How does edge processing fit into the AI infrastructure picture?
Many AI workloads cannot economically backhaul to cloud. High volume video, sensor and IoT data is best processed where it is created. We design standardised devices feeding secure on site GPU servers, with SD-WAN or SASE applying central policy and analytics. Only alerts and metadata are shipped upstream. The pattern is proven across retail loss prevention and customer experience, and extends to rail safety, facilities security and smart shelving. Edge is treated as first class infrastructure, not as a parallel estate.
We are facing VMware renewal. How does that affect the AI infrastructure call?
Renewal is a forcing function rather than a disaster. It surfaces the cost of doing nothing and opens the question of if the next three years of compute should sit on the same stack. SCC’s VMware renewal guide compares hosted private, public and hybrid options against retention, with explicit treatment of AI workload requirements. The call is rarely “stay” or “leave” in absolute terms. It is which workloads belong where, and what infrastructure pattern carries them best.
How do we evidence sustainability and carbon reporting on AI infrastructure?

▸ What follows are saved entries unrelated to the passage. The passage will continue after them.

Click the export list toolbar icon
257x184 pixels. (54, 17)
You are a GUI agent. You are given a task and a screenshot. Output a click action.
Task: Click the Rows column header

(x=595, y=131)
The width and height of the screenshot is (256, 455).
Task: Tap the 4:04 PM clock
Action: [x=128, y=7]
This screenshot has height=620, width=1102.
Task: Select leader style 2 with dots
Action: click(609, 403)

Power aware design is built in rather than retrofitted. We optimise density and power for mixed CPU and GPU estates including edge nodes, with automation that cuts energy waste. TCO is modelled with energy, cooling and licensing in scope. Carbon reporting is part of the design output, aligned to ESG mandates and net-zero roadmaps. Reporting can be produced in formats that support Streamlined Energy and Carbon Reporting requirements.